Example output structure:
[
{"uuid": "doc1", "embeddings": [0.123, -0.456, 0.789, ...]},
{"uuid": "doc2", "embeddings": [0.234, -0.567, 0.890, ...]}
]
Common naming patterns: text_embeddings, document_vectors, infinity_embeddings, server_embeddings.
Model
Model (Text, Required): Model identifier or HuggingFace path for the embedding model on the Infinity server.
Common models include BAAI/bge-small-en-v1.5 (384 dimensions, efficient) and sentence-transformers/all-MiniLM-L6-v2 (384 dimensions, fast). The model must be loaded on the Infinity server before use—the node does not load models automatically. Variable interpolation using ${variable_name} syntax is supported.
Infinity API URL
Infinity API URL (Text, Required): URL where the Infinity embedding server is running.
The URL should include the protocol (http:// or https://) and port number if non-standard.

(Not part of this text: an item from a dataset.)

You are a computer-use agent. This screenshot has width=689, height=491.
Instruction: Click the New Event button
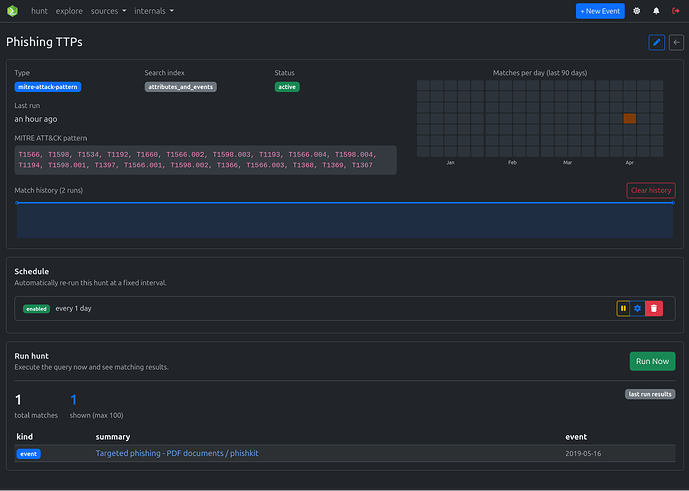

Common format is http://localhost:7997 for local deployments or https://infinity.example.com for remote servers. The server must be running and accessible before workflow execution. Variable interpolation is supported. HTTPS is recommended for production deployments to encrypt embedding data in transit.
Batch Size
Batch Size (Number, Optional): Number of texts to process in each batch sent to the server.

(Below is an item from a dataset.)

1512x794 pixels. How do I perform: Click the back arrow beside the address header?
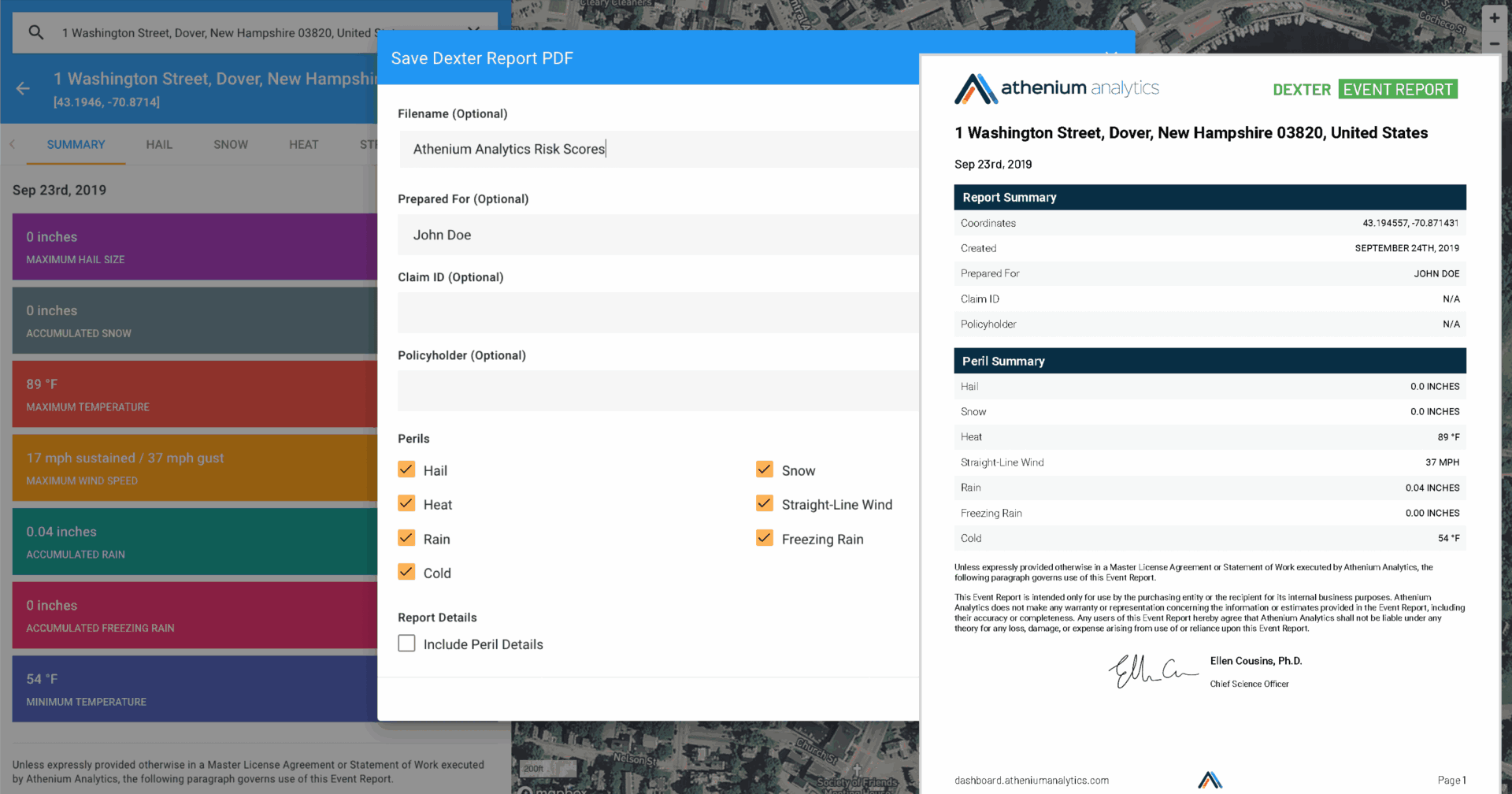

Larger batch sizes (32, 64, 128) increase throughput by maximizing GPU utilization. Smaller batch sizes (8, 16) reduce memory usage and latency. The optimal size depends on available GPU memory, text length, and model size. Leave empty to use the server's default. Minimum value is 1 if specified.
Common Parameters
This node supports common parameters shared across workflow nodes, including Stream Output Response, Streaming Messages, and Logging Mode. For detailed information, see Common Parameters.
Best Practices
- Deploy the Infinity server on GPU-equipped infrastructure for optimal performance; CPU-only generation is significantly slower
- Configure Batch Size based on workload: larger batches (64-128) for high-throughput batch processing, smaller batches (8-16) for low-latency interactive workflows
- Pre-load models on the Infinity server before workflow execution to avoid cold-start delays
- Use the same model for both document and query embeddings in search systems to ensure vector compatibility
- Monitor Infinity server resource usage (GPU memory, CPU, network) to identify bottlenecks and optimize batch sizes
- Store the Infinity API URL in workflow variables for easy switching between development, staging, and production servers
- Consider running multiple Infinity server instances with different models to avoid model switching overhead
Limitations
- External server dependency: The node requires a running Infinity embedding server. The workflow fails if the server is unreachable or not responding.
- Model pre-loading required: Models must be loaded on the Infinity server before use. The node does not load or manage models.
- Text-only support: The node only supports text embeddings. Image embedding requests fail even though the node accepts multimodal input format.
- No authentication support: The node does not support authentication headers or API keys. Server authentication must be configured at the network or proxy level.
- Batch size constraints: Very large batch sizes may exceed server memory limits or timeout thresholds. Monitor server logs to identify optimal sizes.
- Network latency: Embedding performance depends on network latency between the workflow engine and Infinity server. Co-locate them when possible.